Speaker
Description
Periodic mesoporous organosilicas (PMOs) have attracted attention in many research fields, for example catalysis, energy storage or light harvesting.
PMO materials are obtained by a sol-gel process from organo-bridged alkoxysilanes ([(R’O)3-Si-R-Si(OR’)3]; R: incorporated organic-bridging group), in presence of structure-directing agents (SDAs). This leads to well-ordered inorganic-organic hybrid systems with cylindrical nanopores, whose diameter (usually in the range from approx. 3 to 10 nm) can be easily adjusted by varying the SDAs. If suitable precursors are used (rigid, π electron-rich) crystal-like pore walls are obtained, in which an alternating sequence of inorganic and organic domains parallel to the pore axis are present. These features make PMOs ideal candidates for studying the behavior of water and other liquids in a nanoconfined environment.

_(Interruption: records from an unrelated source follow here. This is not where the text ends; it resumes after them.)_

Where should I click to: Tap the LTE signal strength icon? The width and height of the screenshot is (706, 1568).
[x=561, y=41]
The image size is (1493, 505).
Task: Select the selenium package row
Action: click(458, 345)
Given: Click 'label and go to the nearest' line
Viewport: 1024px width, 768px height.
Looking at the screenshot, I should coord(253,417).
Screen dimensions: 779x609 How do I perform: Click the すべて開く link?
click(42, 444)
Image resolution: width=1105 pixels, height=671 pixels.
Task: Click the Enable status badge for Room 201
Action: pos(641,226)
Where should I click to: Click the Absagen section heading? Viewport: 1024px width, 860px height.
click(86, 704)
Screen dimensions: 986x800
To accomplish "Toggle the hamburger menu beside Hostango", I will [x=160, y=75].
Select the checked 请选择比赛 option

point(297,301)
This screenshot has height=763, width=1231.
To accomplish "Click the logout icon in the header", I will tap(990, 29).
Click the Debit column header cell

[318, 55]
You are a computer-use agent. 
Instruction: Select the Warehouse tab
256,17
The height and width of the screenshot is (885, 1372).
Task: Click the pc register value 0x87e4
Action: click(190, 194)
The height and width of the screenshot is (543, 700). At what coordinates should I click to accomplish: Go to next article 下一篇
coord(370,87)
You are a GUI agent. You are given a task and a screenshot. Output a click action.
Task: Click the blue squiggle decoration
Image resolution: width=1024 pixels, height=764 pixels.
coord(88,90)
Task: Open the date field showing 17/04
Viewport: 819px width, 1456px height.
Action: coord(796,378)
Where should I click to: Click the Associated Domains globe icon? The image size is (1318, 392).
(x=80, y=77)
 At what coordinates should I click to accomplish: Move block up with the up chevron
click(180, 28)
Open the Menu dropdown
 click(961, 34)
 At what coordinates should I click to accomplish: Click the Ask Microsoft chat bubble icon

Here, we study the behavior of water in these systems using quasi-elastic neutron scattering (QENS), water vapor physisorption, and differential scanning calorimetry (DSC). In particular, the fluorinated systems are of high interest, due to their very hydrophobic nature and because of other well-known anomalous properties of fluorine.
This work was conducted in the frame of the DFG-ANR collaborative project (“Project NanoLiquids”) as well as the LFF-project (“water in confinement”, LFF-FV68), which is acknowledged. It is a pleasure to acknowledge the Institute Laue Langevin for the allocation of neutron beam time.